Joy as Necessity (Dancing in Iran)

As much as the Puritans had an outsized influence on American culture, I think that one of the primary things they erred in, theologically, is the notion that joy – or maybe intentional happiness – is somehow frivolous, and therefore sinful.

Joy is a necessity of life, and while it doesn’t necessarily mean that we are experiencing “happiness” all the time, it’s a sustaining force that allows us to draw from happiness something greater, something that give us hope and perspective when times are rough. People are not mindless drones, although work is an important part of life, the soul needs more than constant work, constant busyness, to be satisfied.

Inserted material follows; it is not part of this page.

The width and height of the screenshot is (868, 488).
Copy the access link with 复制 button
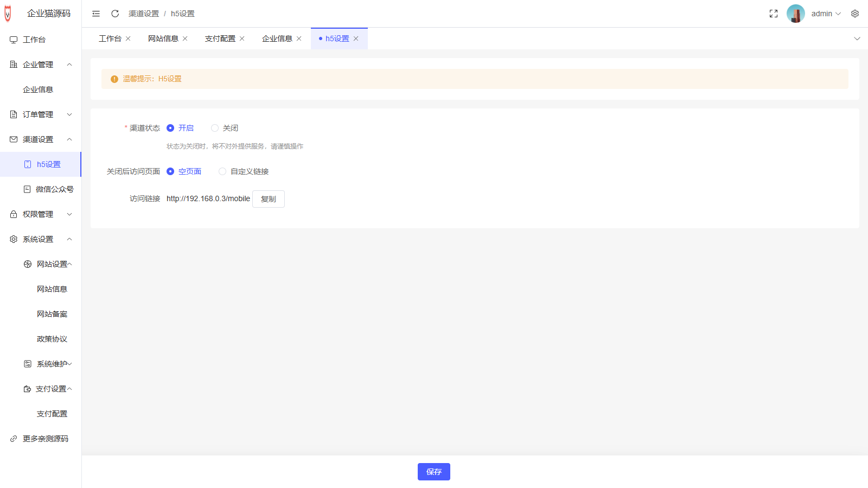(269, 199)
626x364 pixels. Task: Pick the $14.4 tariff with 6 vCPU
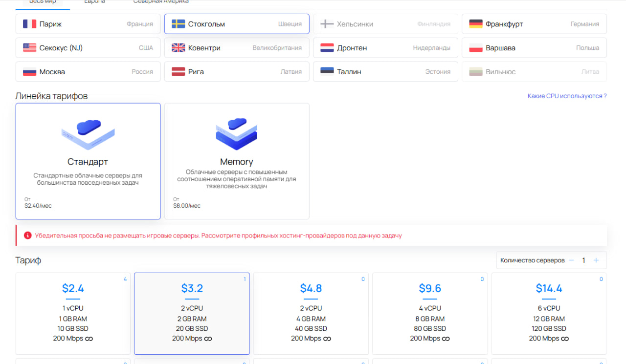coord(549,313)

This is part of what makes this story so disturbing. According to the Center for Human Rights in Iran, the Education minister is cracking down on the school officials who allowed Iranian children to dance around to some music in school. https://www.iranhumanrights.org/2019/05/title-irans-education-minister-cracks-down-on-school-kids-dance-challenge/

From our perspective, it’s a sweet little video. Little kids bopping around, smiling and laughing, the way little kids do. They are experiencing one of the ways in which music touches the soul, that delight. Now, from what I can tell in the English translation, the song is far from profound, it’s meant to be more of a Eurostyle techno earworm to get people moving on the dance floor. “Shake it sexy” isn’t necessarily a phrase little kids ought to be familiar with, but that’s not what kids are doing here. It’s hardly the type of thing, with all the other serious problems Iran is dealing with right now, that needs officials up to the deputy speaker of Parliament considering a crisis worthy of investigation and punishment.

Official video of the song “Gentleman” by US-Iranian artist Sasy

The singer, Sasy, for his part, has not backed down either. It helps that he lives in California, but still, publicly standing up to Iranian officials on this matter is no little thing, and he ought to be commended.

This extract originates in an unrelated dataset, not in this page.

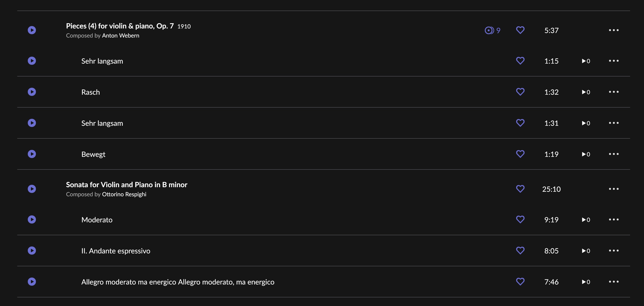Open more options for Pieces (4) Op. 7
Screen dimensions: 644x306
(614, 30)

God is Love, and in His love and in loving others, we find real, sustaining joy. Music is part of that expression, whether it be for love, for mourning, for silliness, for dance, and it is no coincidence that music is so often referenced in the Bible.

Hard-line Islam, on the other hand, shuns music. In some sense, like the Puritans, there’s kind of an idea that the soul doesn’t need joy, that one ought to operate, always, in a way that is contra to this. Yes, the Christian life, and in Orthodoxy, in particular, we are taught that we need to live in a manner that curbs the passions, but when we actually do this, it almost always brings to us a more joyful life. It is not a blanket prohibition on fun (which was a common criticism of Christians I heard as a kid).

We need joy. We need the times to be happy and the times to mourn. As the passage in Ecclesiastes says:

1 To every thing there is a season, and a time to every purpose under the heaven:
2 A time to be born, and a time to die; a time to plant, and a time to pluck up that which is planted;
3 A time to kill, and a time to heal; a time to break down, and a time to build up;
4 A time to weep, and a time to laugh; a time to mourn, and a time to dance;
5 A time to cast away stones, and a time to gather stones together; a time to embrace, and a time to refrain from embracing;
6 A time to get, and a time to lose; a time to keep, and a time to cast away;
7 A time to rend, and a time to sew; a time to keep silence, and a time to speak;
8 A time to love, and a time to hate; a time of war, and a time of peace.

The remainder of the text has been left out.